[Opening Record extracts section]

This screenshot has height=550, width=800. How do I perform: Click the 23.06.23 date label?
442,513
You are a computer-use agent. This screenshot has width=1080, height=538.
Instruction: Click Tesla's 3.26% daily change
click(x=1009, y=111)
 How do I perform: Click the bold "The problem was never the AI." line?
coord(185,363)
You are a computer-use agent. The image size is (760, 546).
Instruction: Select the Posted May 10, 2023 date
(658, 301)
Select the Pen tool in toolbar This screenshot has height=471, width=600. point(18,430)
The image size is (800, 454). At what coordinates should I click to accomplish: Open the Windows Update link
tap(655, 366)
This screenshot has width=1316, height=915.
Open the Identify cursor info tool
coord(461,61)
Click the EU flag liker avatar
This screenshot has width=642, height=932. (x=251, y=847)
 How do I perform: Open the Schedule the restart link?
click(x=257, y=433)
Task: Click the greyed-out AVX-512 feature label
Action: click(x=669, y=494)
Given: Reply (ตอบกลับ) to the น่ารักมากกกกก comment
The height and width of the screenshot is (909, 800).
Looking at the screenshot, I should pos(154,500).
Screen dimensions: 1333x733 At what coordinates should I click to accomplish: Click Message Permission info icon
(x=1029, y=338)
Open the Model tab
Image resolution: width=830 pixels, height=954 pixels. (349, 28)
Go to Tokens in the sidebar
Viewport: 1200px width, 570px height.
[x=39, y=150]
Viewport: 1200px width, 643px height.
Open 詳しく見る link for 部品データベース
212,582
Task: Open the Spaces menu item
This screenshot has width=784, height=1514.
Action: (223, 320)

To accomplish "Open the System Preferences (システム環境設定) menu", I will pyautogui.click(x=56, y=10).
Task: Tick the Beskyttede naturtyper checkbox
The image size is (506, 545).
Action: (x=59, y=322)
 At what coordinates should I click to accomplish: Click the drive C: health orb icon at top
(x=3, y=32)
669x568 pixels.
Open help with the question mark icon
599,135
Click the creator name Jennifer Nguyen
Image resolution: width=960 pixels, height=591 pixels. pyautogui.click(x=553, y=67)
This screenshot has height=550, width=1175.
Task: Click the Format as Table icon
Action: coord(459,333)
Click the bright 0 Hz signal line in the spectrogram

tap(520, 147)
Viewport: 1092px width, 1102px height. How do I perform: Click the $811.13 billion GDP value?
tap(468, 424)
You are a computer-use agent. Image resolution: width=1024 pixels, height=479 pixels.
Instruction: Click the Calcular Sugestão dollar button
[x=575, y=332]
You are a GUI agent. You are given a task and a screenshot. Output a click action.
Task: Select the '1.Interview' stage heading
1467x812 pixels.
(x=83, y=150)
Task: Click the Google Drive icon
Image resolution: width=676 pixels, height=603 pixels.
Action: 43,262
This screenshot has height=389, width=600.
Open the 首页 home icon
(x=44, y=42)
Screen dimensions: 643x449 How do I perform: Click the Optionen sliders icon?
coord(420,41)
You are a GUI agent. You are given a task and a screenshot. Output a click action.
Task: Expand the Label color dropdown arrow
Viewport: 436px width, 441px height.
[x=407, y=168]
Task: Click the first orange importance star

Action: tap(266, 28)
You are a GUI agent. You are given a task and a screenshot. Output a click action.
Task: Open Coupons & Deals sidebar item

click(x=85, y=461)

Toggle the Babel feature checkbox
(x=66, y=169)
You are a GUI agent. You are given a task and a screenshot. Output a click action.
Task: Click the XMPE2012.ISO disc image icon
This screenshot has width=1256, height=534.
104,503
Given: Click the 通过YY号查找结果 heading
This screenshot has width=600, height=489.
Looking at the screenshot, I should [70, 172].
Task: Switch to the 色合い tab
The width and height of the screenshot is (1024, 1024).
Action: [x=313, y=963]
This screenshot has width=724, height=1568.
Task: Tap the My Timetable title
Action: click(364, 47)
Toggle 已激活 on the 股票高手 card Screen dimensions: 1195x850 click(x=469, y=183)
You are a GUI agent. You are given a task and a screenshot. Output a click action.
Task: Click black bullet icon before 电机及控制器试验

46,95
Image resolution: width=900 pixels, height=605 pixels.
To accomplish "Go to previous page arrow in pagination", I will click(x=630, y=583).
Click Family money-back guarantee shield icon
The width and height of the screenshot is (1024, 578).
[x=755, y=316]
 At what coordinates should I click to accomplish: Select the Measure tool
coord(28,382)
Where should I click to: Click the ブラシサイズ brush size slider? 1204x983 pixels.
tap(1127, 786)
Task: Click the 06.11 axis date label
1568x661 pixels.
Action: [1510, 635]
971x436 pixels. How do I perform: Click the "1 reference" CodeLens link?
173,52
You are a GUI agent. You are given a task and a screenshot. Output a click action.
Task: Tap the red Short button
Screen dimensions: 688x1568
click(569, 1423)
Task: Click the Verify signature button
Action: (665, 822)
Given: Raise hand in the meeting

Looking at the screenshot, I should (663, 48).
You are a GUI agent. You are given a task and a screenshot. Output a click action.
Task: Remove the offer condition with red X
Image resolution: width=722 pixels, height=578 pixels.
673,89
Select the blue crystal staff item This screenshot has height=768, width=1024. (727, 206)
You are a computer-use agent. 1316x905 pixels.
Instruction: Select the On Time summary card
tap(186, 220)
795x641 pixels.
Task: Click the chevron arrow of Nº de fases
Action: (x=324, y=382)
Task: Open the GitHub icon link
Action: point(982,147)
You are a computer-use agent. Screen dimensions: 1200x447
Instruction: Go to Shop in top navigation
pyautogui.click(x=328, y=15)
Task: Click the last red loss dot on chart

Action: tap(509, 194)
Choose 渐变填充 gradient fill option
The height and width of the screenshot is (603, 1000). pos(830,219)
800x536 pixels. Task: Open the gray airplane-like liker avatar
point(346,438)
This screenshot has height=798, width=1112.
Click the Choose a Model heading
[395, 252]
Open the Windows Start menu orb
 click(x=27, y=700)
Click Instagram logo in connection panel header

[Closing Record extracts section]

Prompt → The data above should be copied exactly, with no line omitted.

Result of the exercise →
This screenshot has height=550, width=800. How do I perform: Click the 23.06.23 date label?
442,513
You are a computer-use agent. This screenshot has width=1080, height=538.
Instruction: Click Tesla's 3.26% daily change
click(x=1009, y=111)
 How do I perform: Click the bold "The problem was never the AI." line?
coord(185,363)
You are a computer-use agent. The image size is (760, 546).
Instruction: Select the Posted May 10, 2023 date
(658, 301)
Select the Pen tool in toolbar This screenshot has height=471, width=600. point(18,430)
The image size is (800, 454). At what coordinates should I click to accomplish: Open the Windows Update link
tap(655, 366)
This screenshot has width=1316, height=915.
Open the Identify cursor info tool
coord(461,61)
Click the EU flag liker avatar
This screenshot has width=642, height=932. (x=251, y=847)
 How do I perform: Open the Schedule the restart link?
click(x=257, y=433)
Task: Click the greyed-out AVX-512 feature label
Action: click(x=669, y=494)
Given: Reply (ตอบกลับ) to the น่ารักมากกกกก comment
The height and width of the screenshot is (909, 800).
Looking at the screenshot, I should pos(154,500).
Screen dimensions: 1333x733 At what coordinates should I click to accomplish: Click Message Permission info icon
(x=1029, y=338)
Open the Model tab
Image resolution: width=830 pixels, height=954 pixels. (349, 28)
Go to Tokens in the sidebar
Viewport: 1200px width, 570px height.
[x=39, y=150]
Viewport: 1200px width, 643px height.
Open 詳しく見る link for 部品データベース
212,582
Task: Open the Spaces menu item
This screenshot has width=784, height=1514.
Action: (223, 320)

To accomplish "Open the System Preferences (システム環境設定) menu", I will pyautogui.click(x=56, y=10).
Task: Tick the Beskyttede naturtyper checkbox
The image size is (506, 545).
Action: (x=59, y=322)
 At what coordinates should I click to accomplish: Click the drive C: health orb icon at top
(x=3, y=32)
669x568 pixels.
Open help with the question mark icon
599,135
Click the creator name Jennifer Nguyen
Image resolution: width=960 pixels, height=591 pixels. pyautogui.click(x=553, y=67)
This screenshot has height=550, width=1175.
Task: Click the Format as Table icon
Action: coord(459,333)
Click the bright 0 Hz signal line in the spectrogram

tap(520, 147)
Viewport: 1092px width, 1102px height. How do I perform: Click the $811.13 billion GDP value?
tap(468, 424)
You are a computer-use agent. Image resolution: width=1024 pixels, height=479 pixels.
Instruction: Click the Calcular Sugestão dollar button
[x=575, y=332]
You are a GUI agent. You are given a task and a screenshot. Output a click action.
Task: Select the '1.Interview' stage heading
1467x812 pixels.
(x=83, y=150)
Task: Click the Google Drive icon
Image resolution: width=676 pixels, height=603 pixels.
Action: 43,262
This screenshot has height=389, width=600.
Open the 首页 home icon
(x=44, y=42)
Screen dimensions: 643x449 How do I perform: Click the Optionen sliders icon?
coord(420,41)
You are a GUI agent. You are given a task and a screenshot. Output a click action.
Task: Expand the Label color dropdown arrow
Viewport: 436px width, 441px height.
[x=407, y=168]
Task: Click the first orange importance star

Action: tap(266, 28)
You are a GUI agent. You are given a task and a screenshot. Output a click action.
Task: Open Coupons & Deals sidebar item

click(x=85, y=461)

Toggle the Babel feature checkbox
(x=66, y=169)
You are a GUI agent. You are given a task and a screenshot. Output a click action.
Task: Click the XMPE2012.ISO disc image icon
This screenshot has width=1256, height=534.
104,503
Given: Click the 通过YY号查找结果 heading
This screenshot has width=600, height=489.
Looking at the screenshot, I should [70, 172].
Task: Switch to the 色合い tab
The width and height of the screenshot is (1024, 1024).
Action: [x=313, y=963]
This screenshot has width=724, height=1568.
Task: Tap the My Timetable title
Action: click(364, 47)
Toggle 已激活 on the 股票高手 card Screen dimensions: 1195x850 click(x=469, y=183)
You are a GUI agent. You are given a task and a screenshot. Output a click action.
Task: Click black bullet icon before 电机及控制器试验

46,95
Image resolution: width=900 pixels, height=605 pixels.
To accomplish "Go to previous page arrow in pagination", I will click(x=630, y=583).
Click Family money-back guarantee shield icon
The width and height of the screenshot is (1024, 578).
[x=755, y=316]
 At what coordinates should I click to accomplish: Select the Measure tool
coord(28,382)
Where should I click to: Click the ブラシサイズ brush size slider? 1204x983 pixels.
tap(1127, 786)
Task: Click the 06.11 axis date label
1568x661 pixels.
Action: [1510, 635]
971x436 pixels. How do I perform: Click the "1 reference" CodeLens link?
173,52
You are a GUI agent. You are given a task and a screenshot. Output a click action.
Task: Tap the red Short button
Screen dimensions: 688x1568
click(569, 1423)
Task: Click the Verify signature button
Action: (665, 822)
Given: Raise hand in the meeting

Looking at the screenshot, I should (663, 48).
You are a GUI agent. You are given a task and a screenshot. Output a click action.
Task: Remove the offer condition with red X
Image resolution: width=722 pixels, height=578 pixels.
673,89
Select the blue crystal staff item This screenshot has height=768, width=1024. (727, 206)
You are a computer-use agent. 1316x905 pixels.
Instruction: Select the On Time summary card
tap(186, 220)
795x641 pixels.
Task: Click the chevron arrow of Nº de fases
Action: (x=324, y=382)
Task: Open the GitHub icon link
Action: point(982,147)
You are a computer-use agent. Screen dimensions: 1200x447
Instruction: Go to Shop in top navigation
pyautogui.click(x=328, y=15)
Task: Click the last red loss dot on chart

Action: tap(509, 194)
Choose 渐变填充 gradient fill option
The height and width of the screenshot is (603, 1000). pos(830,219)
800x536 pixels. Task: Open the gray airplane-like liker avatar
point(346,438)
This screenshot has height=798, width=1112.
Click the Choose a Model heading
[395, 252]
Open the Windows Start menu orb
 click(x=27, y=700)
Click Instagram logo in connection panel header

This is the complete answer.